Madison Farmer's Market

When I moved to Madison in August 2010 the idea of living here for two years seemed so daunting, and here I am halfway through. This morning I went to the Madison Farmer's Market (which if you don't know is pretty amazing) and just enjoyed being part of the city. I was by myself, but still enjoyed walking around the capitol square looking at all the vendors. I ended up buying some wildflowers and apple cider before heading home. It is really nice to feel more comfortable living here, I feel like I spent all of last year figuring this place out. It just has such a different vibe from the East Coast. It can be hard to describe what makes it different, because it just has to do with the way the community feels.

I'm excited to finish my Master's and move back to the East Coast, but I want to make sure that I make the most of the remainder of my time in Madison. This community has so much to offer in terms of activities and I want to do a better job taking advantage of them. I know that the chances of me living here after I finish my program are basically non-existent so I need to get the most out of Madison while I still can.

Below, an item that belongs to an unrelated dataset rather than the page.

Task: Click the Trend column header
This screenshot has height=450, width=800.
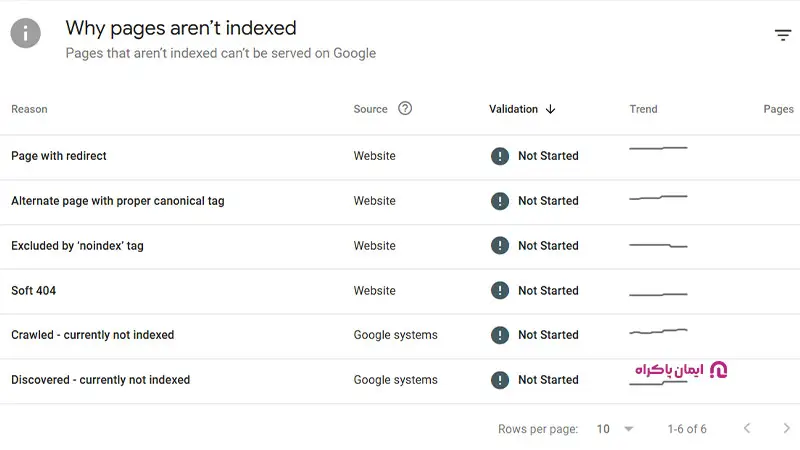Action: click(x=643, y=109)
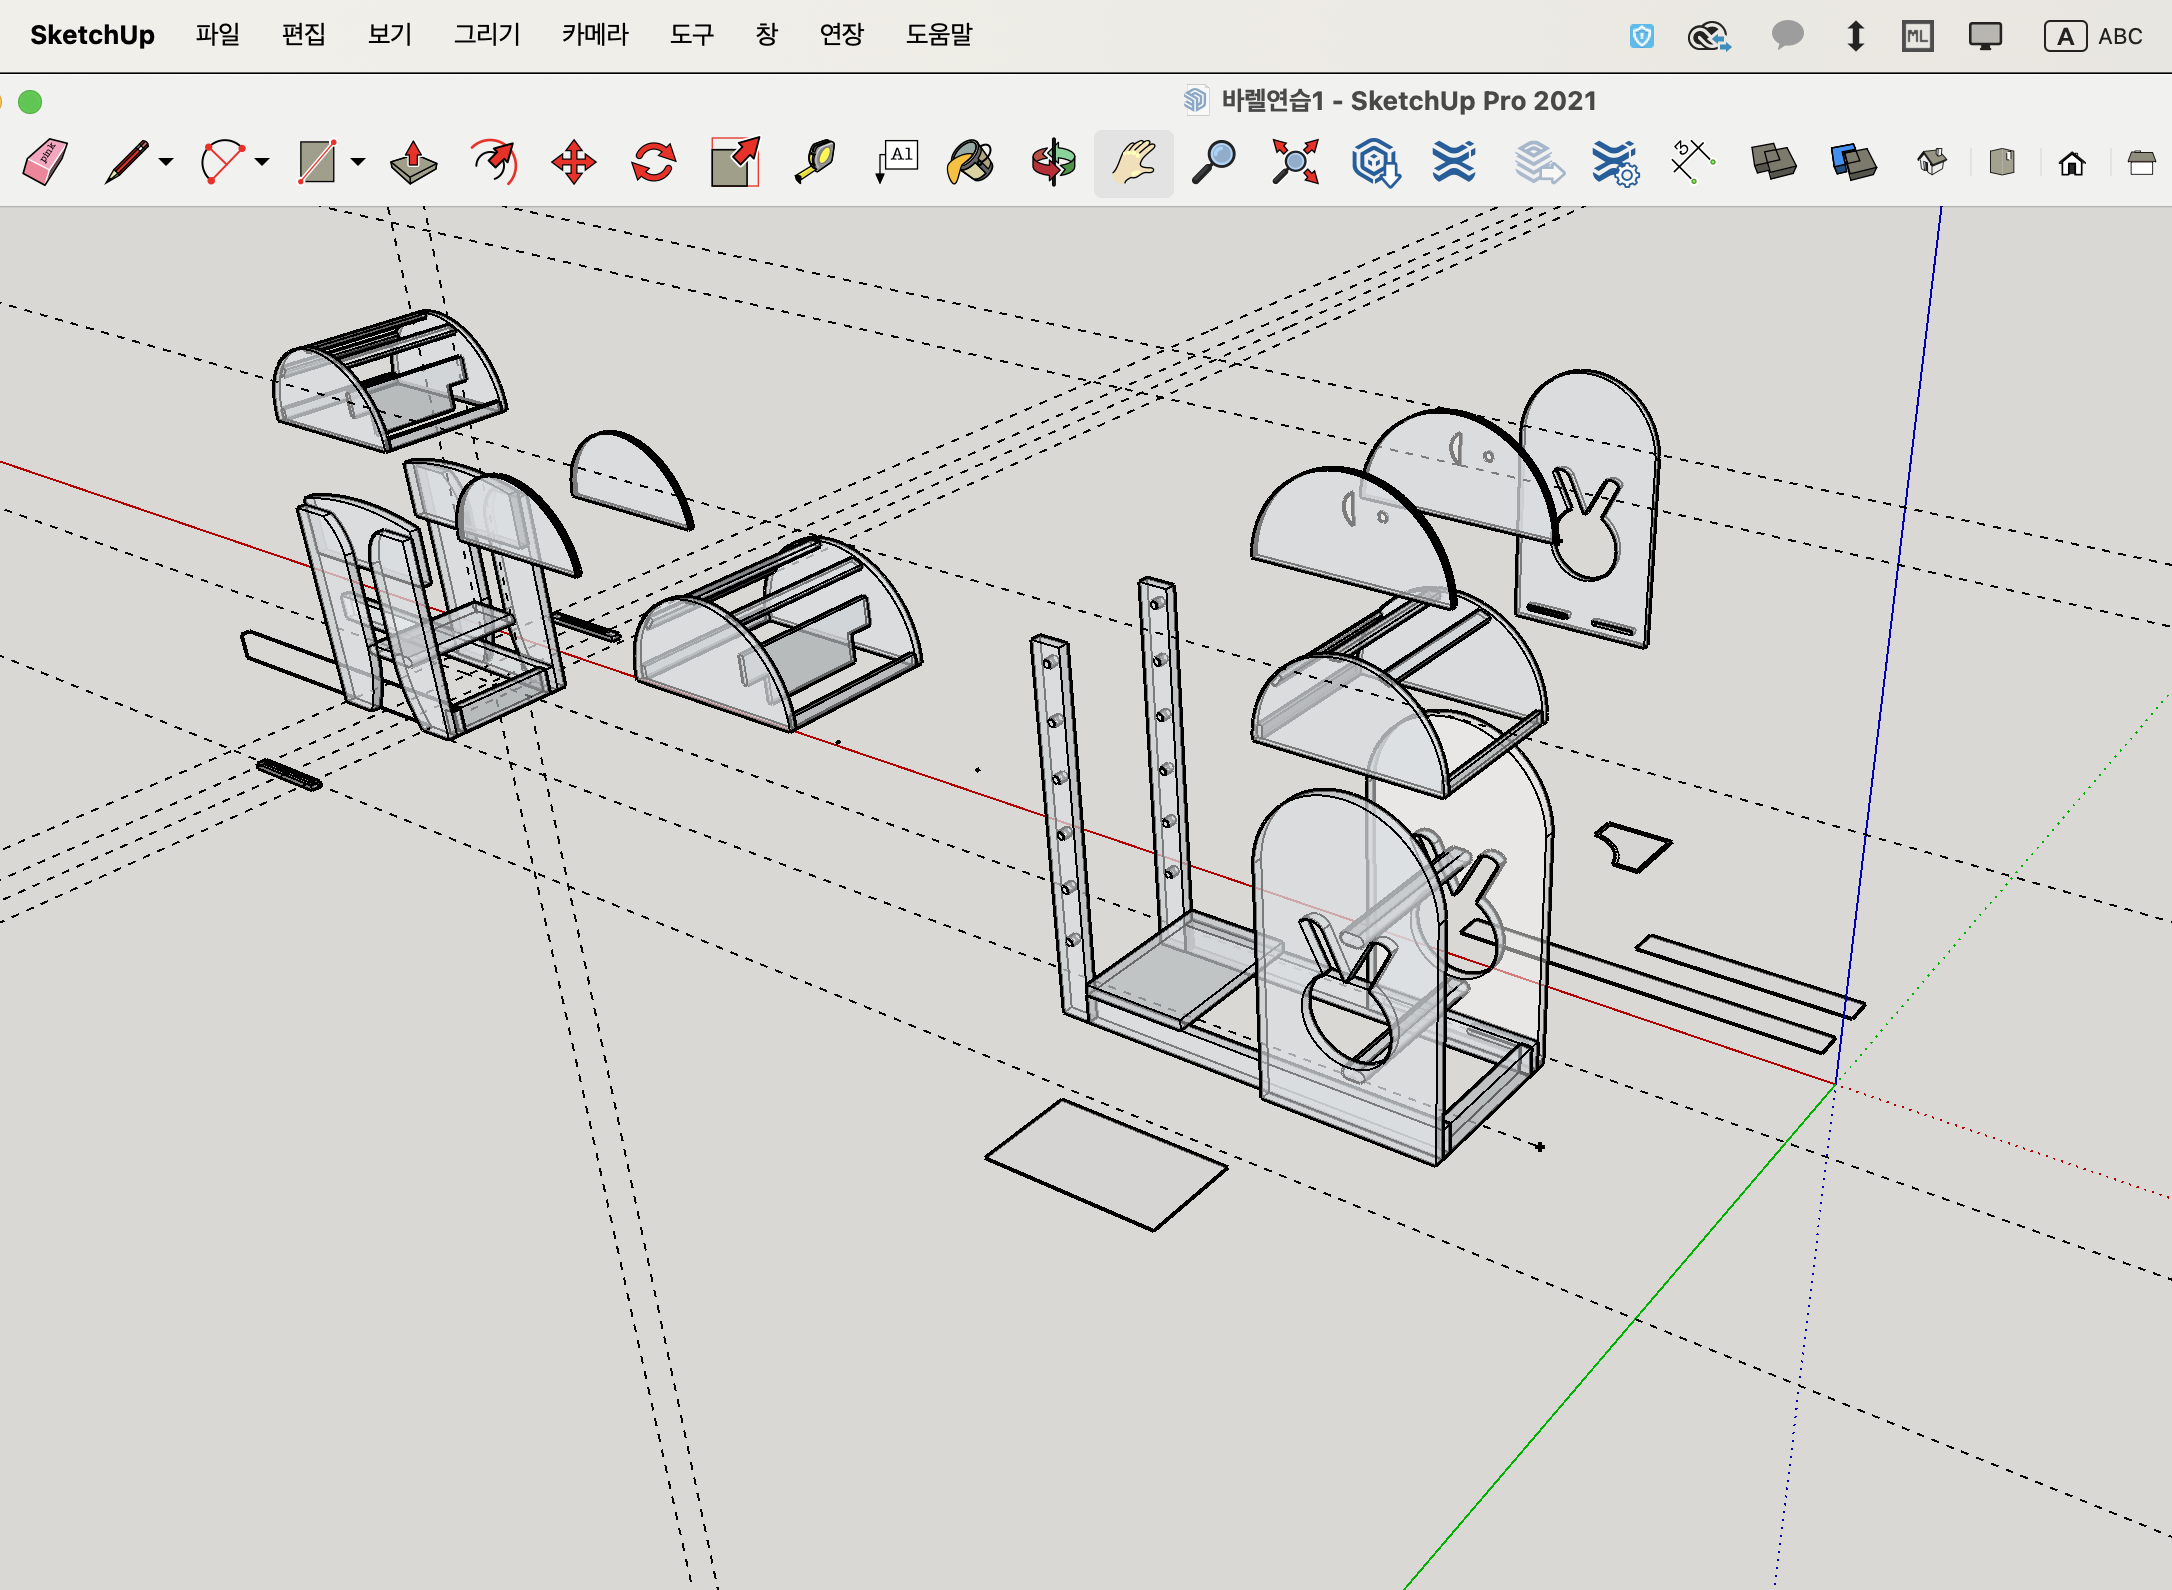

Things on my Madison to do list for the Fall include:

  • Attend a Badger football game
  • Attend the Farmer's Market on a regular basis
  • Take advantage of free/low cost concerts
  • Take part in at least one of the many activities centered around Madison's lakes (canoeing maybe?)
  • Try Babcock Dairy icecream

I have to come up with a Winter/Spring to do list. I know for sure I want to make it out to Chicago, but if anyone has any suggestions for things I should do in Madison (and the midwest) during my last year let me know, I'm sure there are things I'm not thinking of right now. I'm especially interested in class recommendations for next semester, I'm not sure what I should take but I'm definitely open to trying new things.